Rebuffed by the Americans, Damascus turned to Europe. The Syrians accepted stiffer language in the proposed text of its E.U. association agreement concerning Weapons of Mass Destruction (WMDs), and further implemented E.U.-sponsored reform programs with a new scheme, the Institutional Structural Modernization Facility, putting European experts at the disposal of Syrian ministries to help them accelerate and implement reform.
In late August, Syria’s efforts bore fruit when the European Union accepted its commitments on WMDs and agreed to initial the text of its association agreement with Syria. On 19 October, Syria and the European Union initialed the association agreement’s text in a ceremony little covered in Syria or abroad.
October also saw a cabinet reshuffle that put regime critic Mehdi Dahlalah into the position of minister of information. Freedom of expression increased, and new private sector publications seemed to open constantly.

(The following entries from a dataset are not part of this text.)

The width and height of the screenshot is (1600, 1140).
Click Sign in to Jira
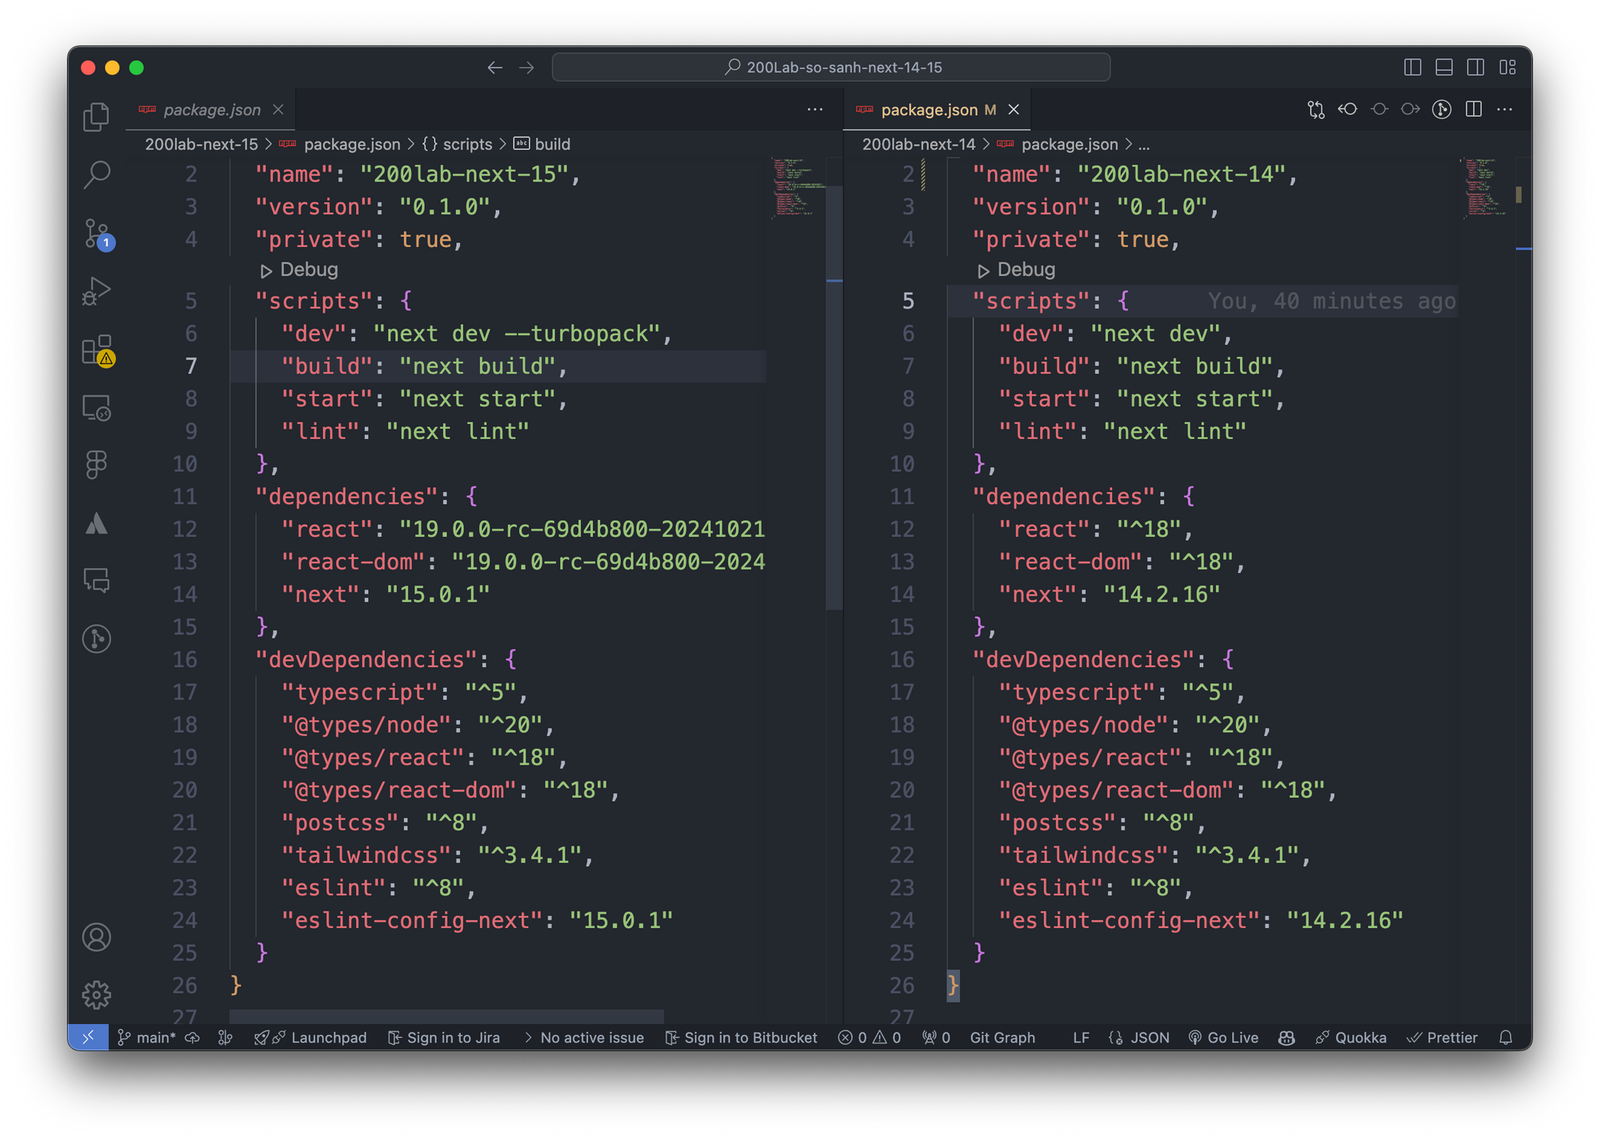point(444,1038)
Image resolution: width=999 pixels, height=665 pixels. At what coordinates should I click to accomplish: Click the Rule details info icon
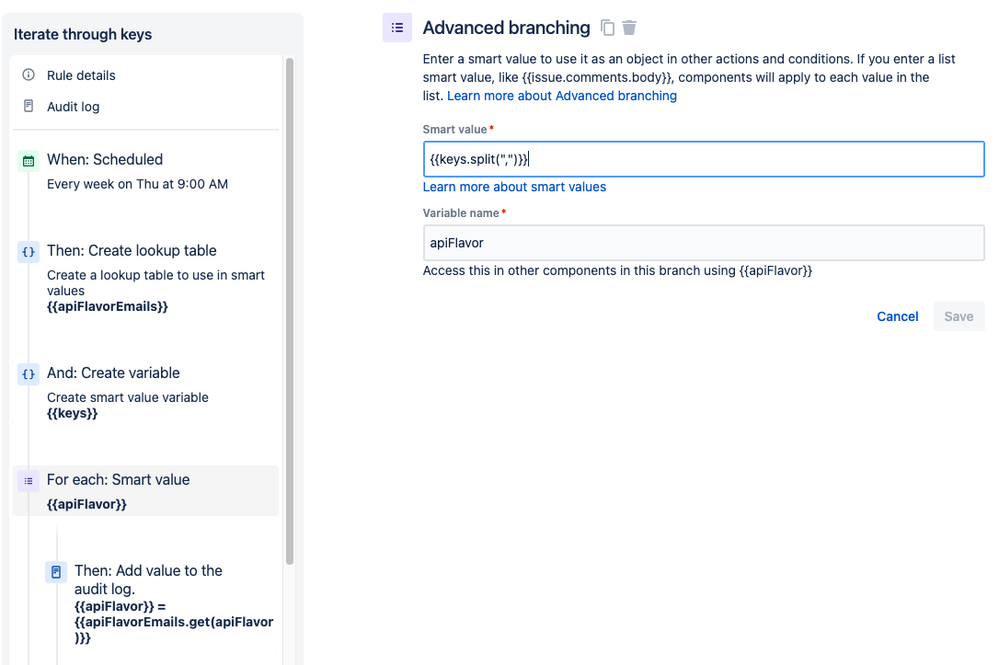(29, 75)
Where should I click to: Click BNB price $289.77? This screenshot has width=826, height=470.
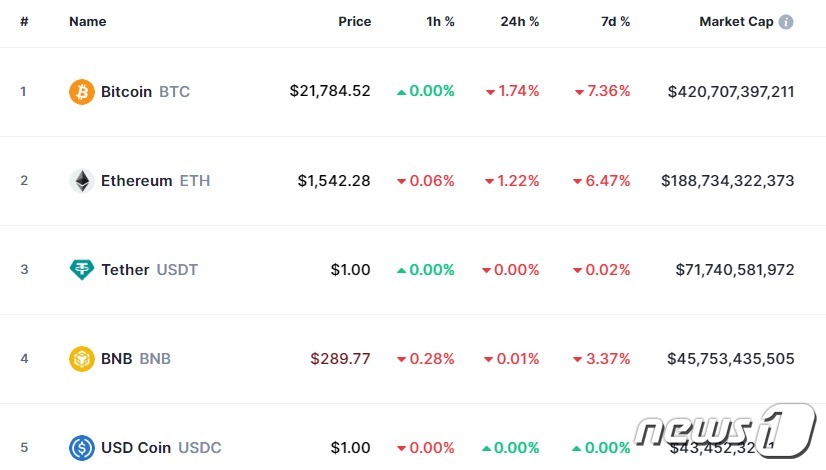(340, 359)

While “red lines” concerning the president, his family and sectarian issues largely remained in place, information on Syria’s reform problems began reaching both the people and the international community.
At the same time, however, Syria’s foreign policy seemed to be hardening and this undercut the progress that it might have made with its domestic agenda. In August and September, Damascus strong-armed Lebanon into amending the constitution to extend the term of its client, President Emile Lahoud. Suddenly, France and the United States were seeing eye-to-eye on Syria and sponsored what became UN Security Council Resolution 1559, which, among other things, demanded that “all foreign forces” leave Lebanon.
The 14 February assassination of Al Hariri may strip away the last of Syria’s European patrons, leaving it at the mercy of Bush’s agenda in the region. There is talk that E.U. parliamentary approvals of Syria’s association agreement are now on hold. The fact that French President Jacques Chirac is openly furious over the assassination and the fact that it happened on Syria’s security watch in Lebanon also does not bode well for Syria’s E.U.-assisted reform programs.
Some E.U. consultants have already been told not to expect their contracts to be renewed, and talk of the association agreement and its benefits have already been excised from the newsletters and promotional materials of E.U.-funded projects. Nevertheless, France and the European Union have supported Assad and his reform efforts under difficult circumstances before. Despite their disagreements with the Syrian regime over Lebanon, most diplomats see little alternative to Assad’s leadership, especially in light of fears over the country’s increasing Islamic fundamentalist trend.